Problem synchronizing between multiple WorkGroups

Hey,

I am trying to synch all workgroups using a global variable as a semaphore. My barrier function inside the kernel is as follows:


#define WORKGROUP_COUNT 15
#define THREAD0_LOCAL (idx_Local == 0)

inline void barrierGlobalRamp(__global volatile int* volatile synch, int idx_Local, int barrierIdx, char *direction)
{
	mem_fence (CLK_GLOBAL_MEM_FENCE | CLK_LOCAL_MEM_FENCE);	
	if (THREAD0_LOCAL)
	{
		bool goOutFlag = 0;
		switch (*direction)
		{
			case BARRIER_INCREASE:
				atomic_inc(&synch[barrierIdx]);
				while (!goOutFlag)
					if (synch[barrierIdx] >= WORKGROUP_COUNT)
							goOutFlag = 1;
				*direction = BARRIER_DECREASE;
				break;
			case BARRIER_DECREASE:
				atomic_dec(&synch[barrierIdx]);
				while (!goOutFlag)
					if (synch[barrierIdx] <= 0)
							goOutFlag = 1;
				*direction = BARRIER_INCREASE;
				break;
		}
	}
	barrier(CLK_GLOBAL_MEM_FENCE | CLK_LOCAL_MEM_FENCE);
	return;
}

Every first thread of each workgroup tries increasing (or decreasing, based on the direction variable) synch and checks if the value reached the total # of workgroups and exits if so, and waits otherwise.

I am using GTX570 card which has 15 SMs and this code works if my number of workgroups, or WORKGROUP_COUNT, is 15 or less.

The problem, however, is that it doesn’t seem to get out of the function (for at least some WGs) if the number of workgroups is set to 16 or higher.
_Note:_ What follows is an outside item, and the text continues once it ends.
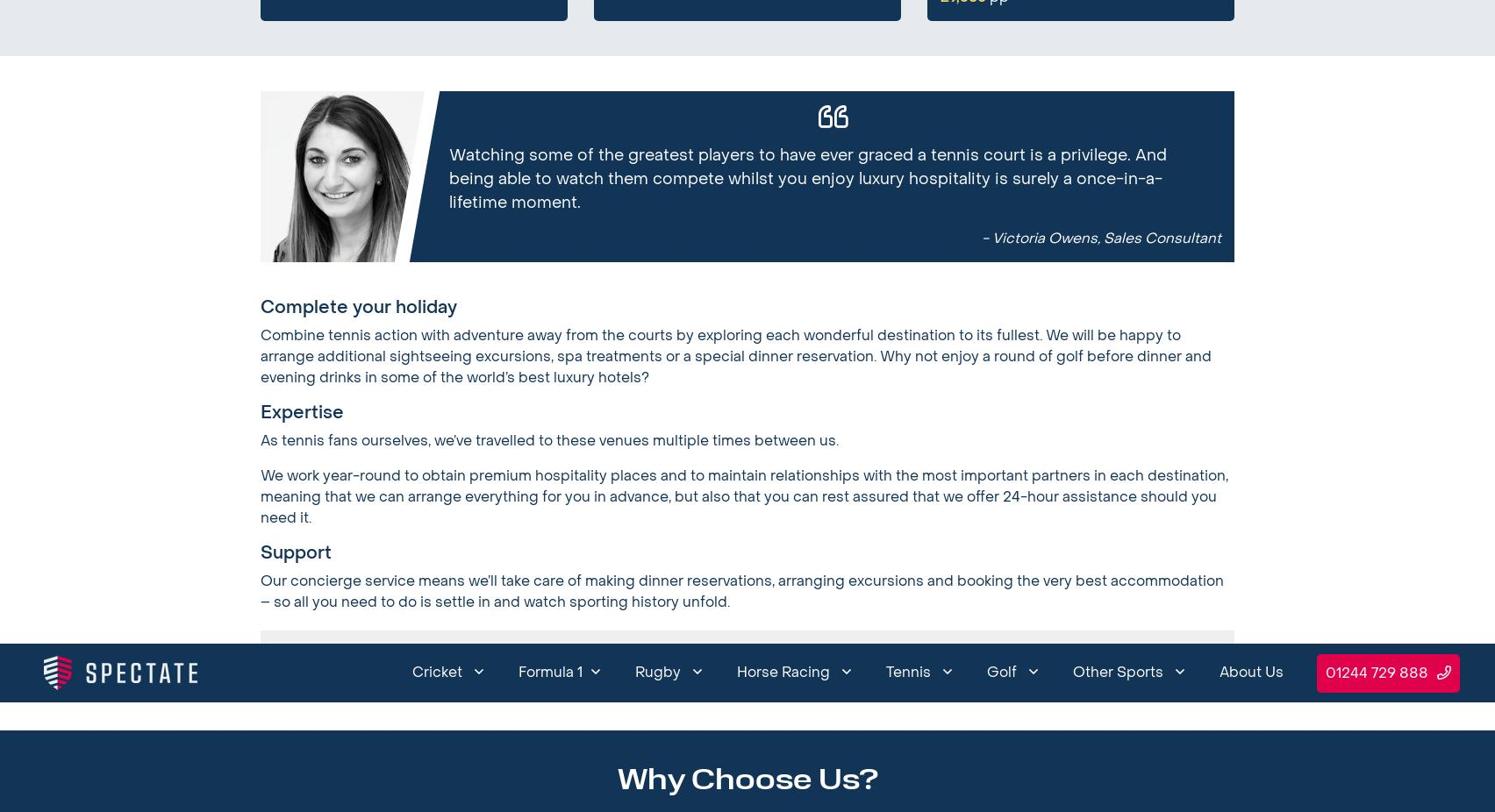 The image size is (1495, 812). I want to click on 'Blog', so click(1127, 61).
Anyone has any idea how this might happen?

My initial guess is that one WG is starved by its rival WG on the SM and doesn’t get into the function but I’m pretty sure there is more to it!
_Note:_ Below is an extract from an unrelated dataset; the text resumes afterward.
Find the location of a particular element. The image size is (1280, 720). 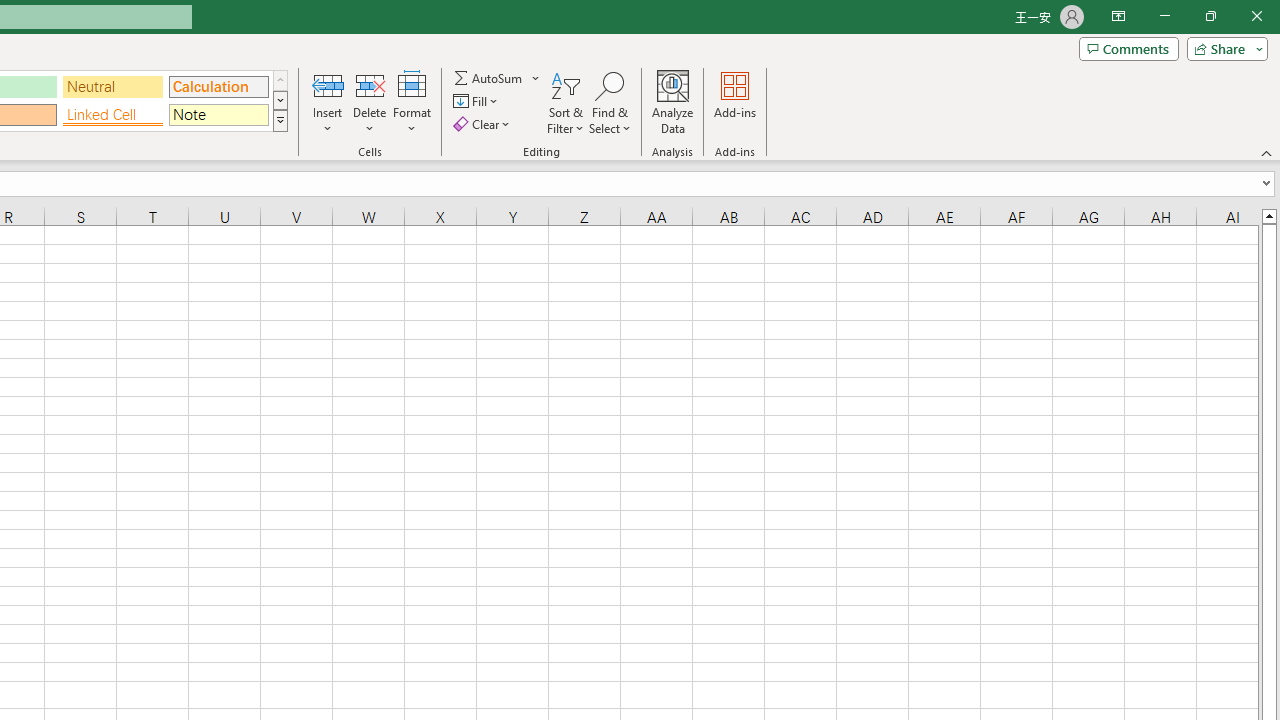

'Format' is located at coordinates (411, 103).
Any hint is appreciated :smiley:

Any chance that any of the while loops gets stuck?

I’m sure you’re aware that the rule for barriers is that every work item must hit them. If one of your work items is stuck in a loop, it will never hit the barrier and the rest of the work items will park there waiting.

This cannot work.
Threads on a GPU are not logical threads sharing computation time thanks to a multitasking mechanism. They are physical threads running on processing elements whose number is limited.
Work-items are run concurrently in batches on the processing elements, but these batches are run sequentially.
To say it simply: you have not guarantee that all the work-items of all the work-groups run concurrently.
As a result, your work-items are blocked when their number reaches a given threshold because the other work-items have not even started and won’t.

utnapishtim, very well put. My sleepy brain did not catch that it, but that does appear to be the problem.